Member of Parliament for Tampines GRC
- In office 25 October 2001 – 25 August 2015
- Preceded by: PAP held
- Succeeded by: PAP held
- Majority: 2001: 54,684 (46.68%); 2006: 43,428 (37.02);

Personal details
- Born: Irene Ng Phek Hoong 24 December 1963 (age 62) Penang, Malaysia
- Party: People's Action Party
- Spouse: Graham Berry ​(m. 2007)​

= Irene Ng (politician) =

Singaporean politician

Irene Ng Phek Hoong (born 24 December 1963) is a Malaysian-born Singaporean former politician who represented Tampines Group Representation Constituency (GRC) from 2001 to 2015. Before politics, she was a journalist for The Straits Times. During and after her time in office, Ng wrote a two-volume biography of S. Rajaratnam, Singapore's first Foreign Minister. Ng is also a Writer-in-Residence at the Institute of Southeast Asian Studies (ISEAS).

==Education and early career==
From 1969–1979, Ng studied at Primary Convent Primary and Convent Secondary in Bukit Mertajam, Penang. She attended Nanyang Junior College, Singapore for two years and then did her Bachelor of Arts & Social Science at the National University of Singapore, obtaining her degree in 1986 studying sociology, English language and philosophy. She obtained her M.Sc in International Relations at the London School of Economics & Political Science in 1998.

In 1986, Ng was the editor of Kyoto Publication and later joined the Straits Times Press as a journalist. Ng was active as a journalist in Singapore by the late 1980s, with published reporting in The New Paper as early as 1988.

Before joining politics in 2001, Ng was the Senior Political Correspondent of The Straits Times. Irene has won several journalism and writing awards. After joining politics, she worked as director of programmes and senior research fellow at the Singapore Institute of International Affairs, and later, as a director at National Trades Union Congress.

== Political career ==
In the 2001 and 2006 general elections, Ng's party, the People's Action Party, were up against the Singapore Democratic Alliance over Tampines GRC. On both occasions, her team won with 73.34% and 68.51% of the votes respectively. At the 2011 general election, she was re-elected with 57.22% of the votes against the National Solidarity Party.

Irene was in the Government Parliamentary Committees (GPC) of Foreign Affairs and Defence, Education, as well as of Information and the Arts.

In 2006, Irene was awarded an honorary professorial fellowship at the Edinburgh University. She served as a faculty member of the Salzburg Global Seminar 2012. Later that year, she was a visiting senior fellow at East–West Center, Hawaii.

== Writing ==
Ng has written a two volume biography of S. Rajaratnam, Singapore's first Foreign Minister.
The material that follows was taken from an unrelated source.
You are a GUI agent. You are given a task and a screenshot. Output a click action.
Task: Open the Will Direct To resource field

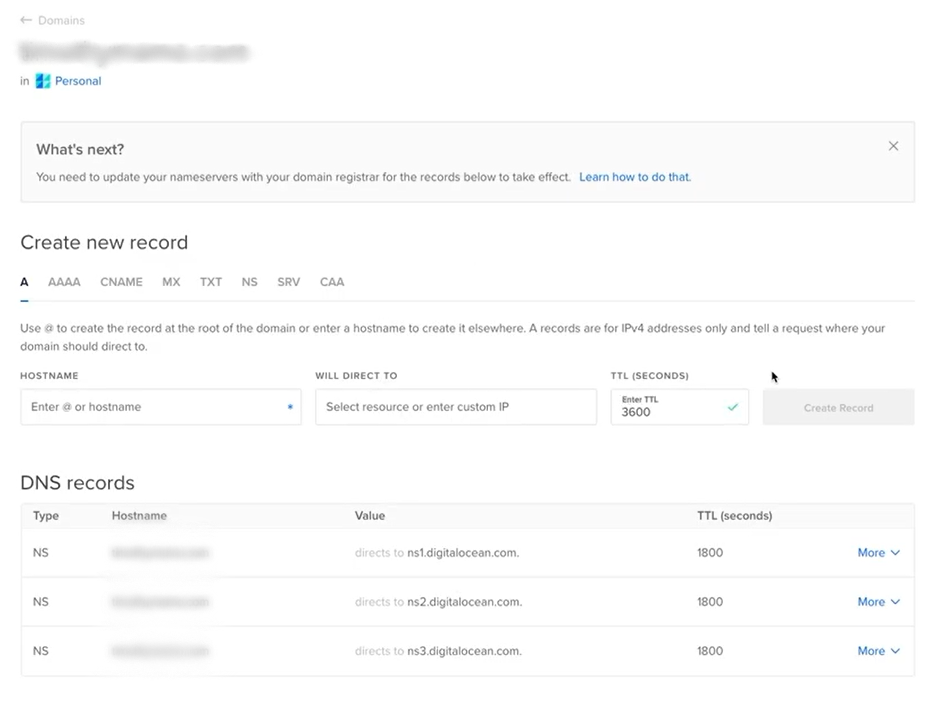[x=455, y=407]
The first volume, The Singapore Lion: A Biography of S. Rajaratnam, was published in early 2010. It won the Excellence Award for the ‘Best Book/Best Writer’ on Asian socio-economic or media scene’ at the Asian Publishing Awards 2010. The second volume, The Lion's Roar was published in 2024. In November 2025, it won the Dr Alan H.J. Chan Spirit Of Singapore Book Prize awarded by the Singapore University of Social Sciences.

On 11 August 2011, Ng produced another book, The Short Stories and Radio Plays of S. Rajaratnam, which she edited with an introduction. It was launched by President SR Nathan.

==Personal life==
Ng was married in her mid-twenties but got an annulment, and subsequently married Graham Berry, the chief executive of the Scottish Arts Council in 2007. As a full-time writer, she now divides her time between Singapore, Malaysia, where her parents still live, and Scotland, where she is based.

==Bibliography==

Ng authored two books on S. Rajaratnam, The Singapore Lion in 2010 and The Lion’s Roar in 2024.

- Ng, Irene (2010). "The Singapore Lion: A Biography of S. Rajaratnam"

- Ng, Irene (2024). "S. Rajaratnam, The Authorised Biography, Volume Two: The Lion's Roar"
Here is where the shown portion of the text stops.